Oh dear, have just landed from the Perth-Syd flight to a kerfuffle over something minor - thanks for the concern, I'm totally fine! Just relieved everyone at the festival was okay and thank you to security, police, audience etc.
— Leigh Sales (@leighsales) July 28, 2019
The attack happened as Sales spoke at the Disrupted Festival of Ideas where entry was free.
The previous day, anti-vaccination activists took advantage of this and berated another guest, scientist Karl Kruszelnicki, also known as Dr Karl. Sales was stoic as the man was taken away and insisted she was fine to continue her speech.
The story of the uterine rupture that endangered her life, and the life of her son, is central to how she reached her decision to write Any Ordinary Day about the strengths of Australians who have lived through random tragedy.
She wondered out loud how things could have been different if the man who approached the stage had been armed with something more than yoghurt.
“All of us will experience grief and suffering. It’s part of the human package, I dread all of the anticipated losses of life like my mother’s death, the slow decline of age all of those kinds of things,” she said.
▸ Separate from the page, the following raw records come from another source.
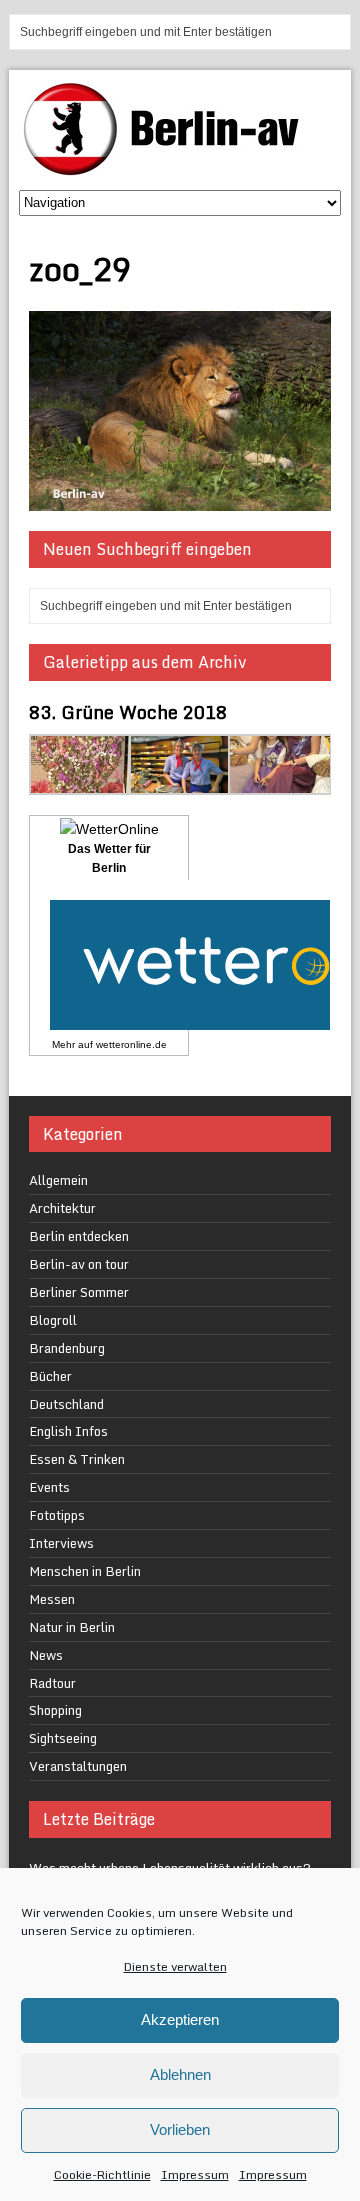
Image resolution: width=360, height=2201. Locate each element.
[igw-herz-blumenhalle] (81, 782)
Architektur (62, 1208)
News (46, 1655)
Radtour (52, 1683)
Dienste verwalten (175, 1966)
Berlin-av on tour (79, 1264)
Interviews (61, 1543)
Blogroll (53, 1320)
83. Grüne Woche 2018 (128, 712)
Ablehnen (180, 2074)
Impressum (195, 2174)
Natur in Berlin (72, 1627)
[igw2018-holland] (181, 782)
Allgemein (58, 1180)
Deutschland (66, 1404)
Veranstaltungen (78, 1766)
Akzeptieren (180, 2019)
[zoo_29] (180, 499)
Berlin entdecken (79, 1236)
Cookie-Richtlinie (102, 2174)
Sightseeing (63, 1738)
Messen (52, 1599)
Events (49, 1487)
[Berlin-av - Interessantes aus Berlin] (169, 168)
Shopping (55, 1710)
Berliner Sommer (79, 1292)
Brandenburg (67, 1348)
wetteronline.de (131, 1044)
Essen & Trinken (77, 1459)
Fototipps (57, 1515)
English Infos (68, 1431)
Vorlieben (180, 2129)
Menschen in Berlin (85, 1571)
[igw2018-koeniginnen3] (280, 782)
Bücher (50, 1376)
“Those prospects don’t terrify me as much as the idea of something unexpected happening, something that turns your life upside down instantly like say if that man had actually had a gun or a knife or something like that.”
The library where Sales spoke is in the heart of Perth and faces a paved area of public open space where homeless people often congregate.
The Australian has been told the man who threw the yoghurt is seen there often and “known to library staff”.
The man is due to appear in Perth Magistrates Court next month.